**EXERCISE PROMPT**
Each line from the one that contains "Speltakken (119, 519)" through the last line of the listing below is to be returned exactly as it stands, and nothing else.

**MATERIAL FOR THE TASK**

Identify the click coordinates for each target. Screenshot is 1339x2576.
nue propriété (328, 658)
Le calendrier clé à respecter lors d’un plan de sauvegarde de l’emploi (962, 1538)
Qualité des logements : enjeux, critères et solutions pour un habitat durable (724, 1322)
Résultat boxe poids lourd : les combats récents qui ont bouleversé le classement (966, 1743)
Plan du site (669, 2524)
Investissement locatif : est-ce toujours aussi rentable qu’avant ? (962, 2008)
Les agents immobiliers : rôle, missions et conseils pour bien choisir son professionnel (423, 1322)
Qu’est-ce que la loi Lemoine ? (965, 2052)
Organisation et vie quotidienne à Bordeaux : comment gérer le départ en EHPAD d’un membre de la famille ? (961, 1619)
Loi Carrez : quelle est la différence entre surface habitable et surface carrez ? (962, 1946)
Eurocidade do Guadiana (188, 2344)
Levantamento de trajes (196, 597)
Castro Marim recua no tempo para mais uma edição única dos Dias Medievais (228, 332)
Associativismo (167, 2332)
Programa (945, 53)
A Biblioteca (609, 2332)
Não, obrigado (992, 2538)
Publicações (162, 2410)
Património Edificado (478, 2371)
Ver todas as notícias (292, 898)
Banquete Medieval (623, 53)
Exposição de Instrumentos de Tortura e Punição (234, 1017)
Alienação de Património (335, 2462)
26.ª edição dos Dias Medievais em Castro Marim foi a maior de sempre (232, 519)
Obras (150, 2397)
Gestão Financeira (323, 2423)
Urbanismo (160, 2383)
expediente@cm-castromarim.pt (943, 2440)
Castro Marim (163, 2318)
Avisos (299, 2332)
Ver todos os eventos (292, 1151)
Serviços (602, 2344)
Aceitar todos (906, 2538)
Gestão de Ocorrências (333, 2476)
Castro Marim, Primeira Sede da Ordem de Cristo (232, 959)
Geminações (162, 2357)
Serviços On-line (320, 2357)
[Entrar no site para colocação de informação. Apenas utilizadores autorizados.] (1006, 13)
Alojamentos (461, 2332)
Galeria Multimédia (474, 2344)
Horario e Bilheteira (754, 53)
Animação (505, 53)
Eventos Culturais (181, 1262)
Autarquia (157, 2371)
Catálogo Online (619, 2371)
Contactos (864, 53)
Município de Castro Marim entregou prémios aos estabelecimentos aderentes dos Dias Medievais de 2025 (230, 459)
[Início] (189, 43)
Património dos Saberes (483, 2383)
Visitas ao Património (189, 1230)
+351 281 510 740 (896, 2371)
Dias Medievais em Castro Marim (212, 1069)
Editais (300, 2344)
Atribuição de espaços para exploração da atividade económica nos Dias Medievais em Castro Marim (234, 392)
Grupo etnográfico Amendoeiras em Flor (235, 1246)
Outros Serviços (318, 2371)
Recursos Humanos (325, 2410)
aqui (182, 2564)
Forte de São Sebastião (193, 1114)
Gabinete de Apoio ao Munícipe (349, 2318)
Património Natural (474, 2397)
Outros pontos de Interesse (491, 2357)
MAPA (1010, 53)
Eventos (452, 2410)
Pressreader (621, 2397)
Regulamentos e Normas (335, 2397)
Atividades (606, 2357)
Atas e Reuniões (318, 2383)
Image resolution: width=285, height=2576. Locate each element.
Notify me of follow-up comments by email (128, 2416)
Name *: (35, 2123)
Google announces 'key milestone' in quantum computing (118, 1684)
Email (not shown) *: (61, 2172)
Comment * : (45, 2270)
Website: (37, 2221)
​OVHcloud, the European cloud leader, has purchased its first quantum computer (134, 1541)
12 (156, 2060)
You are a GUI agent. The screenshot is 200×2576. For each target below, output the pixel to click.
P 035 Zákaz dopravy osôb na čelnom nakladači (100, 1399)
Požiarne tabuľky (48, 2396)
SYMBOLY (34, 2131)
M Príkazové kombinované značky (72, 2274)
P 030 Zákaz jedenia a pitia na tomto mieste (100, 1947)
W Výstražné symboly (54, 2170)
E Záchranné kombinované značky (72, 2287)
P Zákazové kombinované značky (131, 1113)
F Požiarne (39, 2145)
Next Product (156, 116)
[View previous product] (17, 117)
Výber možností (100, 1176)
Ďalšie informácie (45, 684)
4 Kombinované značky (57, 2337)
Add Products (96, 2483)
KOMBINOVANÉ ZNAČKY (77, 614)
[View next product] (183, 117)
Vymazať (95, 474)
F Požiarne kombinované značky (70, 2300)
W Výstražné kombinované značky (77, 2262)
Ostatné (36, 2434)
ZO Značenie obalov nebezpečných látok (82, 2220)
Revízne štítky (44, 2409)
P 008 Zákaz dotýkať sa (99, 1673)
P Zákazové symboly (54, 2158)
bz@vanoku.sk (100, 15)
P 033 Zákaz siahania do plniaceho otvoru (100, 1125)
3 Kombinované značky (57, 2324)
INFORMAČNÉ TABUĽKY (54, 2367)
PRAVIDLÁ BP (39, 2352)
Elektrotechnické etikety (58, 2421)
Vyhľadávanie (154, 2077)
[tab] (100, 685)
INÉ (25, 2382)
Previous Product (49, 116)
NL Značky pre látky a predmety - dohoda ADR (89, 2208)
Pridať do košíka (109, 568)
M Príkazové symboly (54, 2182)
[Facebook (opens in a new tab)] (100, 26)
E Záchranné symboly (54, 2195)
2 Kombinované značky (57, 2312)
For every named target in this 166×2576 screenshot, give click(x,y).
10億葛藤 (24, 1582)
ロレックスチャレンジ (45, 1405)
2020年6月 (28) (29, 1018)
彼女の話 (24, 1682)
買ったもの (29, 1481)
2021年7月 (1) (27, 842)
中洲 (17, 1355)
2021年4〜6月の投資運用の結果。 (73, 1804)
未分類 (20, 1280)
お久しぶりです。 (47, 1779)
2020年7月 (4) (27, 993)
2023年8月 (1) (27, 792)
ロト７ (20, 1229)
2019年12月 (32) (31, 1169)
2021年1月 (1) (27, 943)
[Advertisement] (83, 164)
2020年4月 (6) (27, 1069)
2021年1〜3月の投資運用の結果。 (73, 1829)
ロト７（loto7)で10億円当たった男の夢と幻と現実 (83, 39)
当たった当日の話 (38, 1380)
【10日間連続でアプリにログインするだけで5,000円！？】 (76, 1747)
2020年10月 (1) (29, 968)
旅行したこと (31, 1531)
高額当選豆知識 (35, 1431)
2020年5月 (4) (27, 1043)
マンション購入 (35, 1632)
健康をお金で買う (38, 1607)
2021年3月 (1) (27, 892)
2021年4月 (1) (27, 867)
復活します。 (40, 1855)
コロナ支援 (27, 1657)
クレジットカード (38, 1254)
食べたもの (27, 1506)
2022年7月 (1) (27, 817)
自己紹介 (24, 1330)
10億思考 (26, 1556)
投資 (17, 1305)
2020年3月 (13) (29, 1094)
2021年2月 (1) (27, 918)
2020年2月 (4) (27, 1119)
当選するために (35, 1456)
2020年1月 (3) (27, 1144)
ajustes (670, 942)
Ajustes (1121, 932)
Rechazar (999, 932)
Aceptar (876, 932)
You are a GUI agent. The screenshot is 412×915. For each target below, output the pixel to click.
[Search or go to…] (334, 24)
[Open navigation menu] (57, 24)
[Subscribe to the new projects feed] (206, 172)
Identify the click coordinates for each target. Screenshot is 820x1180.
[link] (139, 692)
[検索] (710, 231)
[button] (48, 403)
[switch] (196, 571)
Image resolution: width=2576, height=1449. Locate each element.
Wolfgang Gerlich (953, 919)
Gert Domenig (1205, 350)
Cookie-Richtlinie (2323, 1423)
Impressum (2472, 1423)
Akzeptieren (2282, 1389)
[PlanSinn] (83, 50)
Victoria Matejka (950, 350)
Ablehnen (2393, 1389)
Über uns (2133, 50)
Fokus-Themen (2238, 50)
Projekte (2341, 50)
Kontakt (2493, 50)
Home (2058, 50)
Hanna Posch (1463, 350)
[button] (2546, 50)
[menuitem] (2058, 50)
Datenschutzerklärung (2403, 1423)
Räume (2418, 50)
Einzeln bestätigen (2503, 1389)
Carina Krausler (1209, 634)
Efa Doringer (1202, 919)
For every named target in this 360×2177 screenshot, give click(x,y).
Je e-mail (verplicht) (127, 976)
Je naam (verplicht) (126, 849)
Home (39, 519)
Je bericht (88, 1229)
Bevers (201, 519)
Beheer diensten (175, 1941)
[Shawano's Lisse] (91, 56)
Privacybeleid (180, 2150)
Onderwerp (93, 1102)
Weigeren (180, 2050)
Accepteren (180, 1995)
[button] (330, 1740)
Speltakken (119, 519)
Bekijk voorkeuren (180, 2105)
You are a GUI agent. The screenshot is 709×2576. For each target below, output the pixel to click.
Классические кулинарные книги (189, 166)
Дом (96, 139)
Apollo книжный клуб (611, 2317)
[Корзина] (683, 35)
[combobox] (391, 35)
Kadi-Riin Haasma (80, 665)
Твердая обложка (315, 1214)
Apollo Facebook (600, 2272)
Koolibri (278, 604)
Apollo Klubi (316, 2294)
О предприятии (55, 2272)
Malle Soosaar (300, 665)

**YOUR SOLUTION**
Speltakken (119, 519)
Bekijk voorkeuren (180, 2105)
You are a GUI agent. The screenshot is 709×2576. For each target below, output the pixel to click.
Классические кулинарные книги (189, 166)
Дом (96, 139)
Apollo книжный клуб (611, 2317)
[Корзина] (683, 35)
[combobox] (391, 35)
Kadi-Riin Haasma (80, 665)
Твердая обложка (315, 1214)
Apollo Facebook (600, 2272)
Koolibri (278, 604)
Apollo Klubi (316, 2294)
О предприятии (55, 2272)
Malle Soosaar (300, 665)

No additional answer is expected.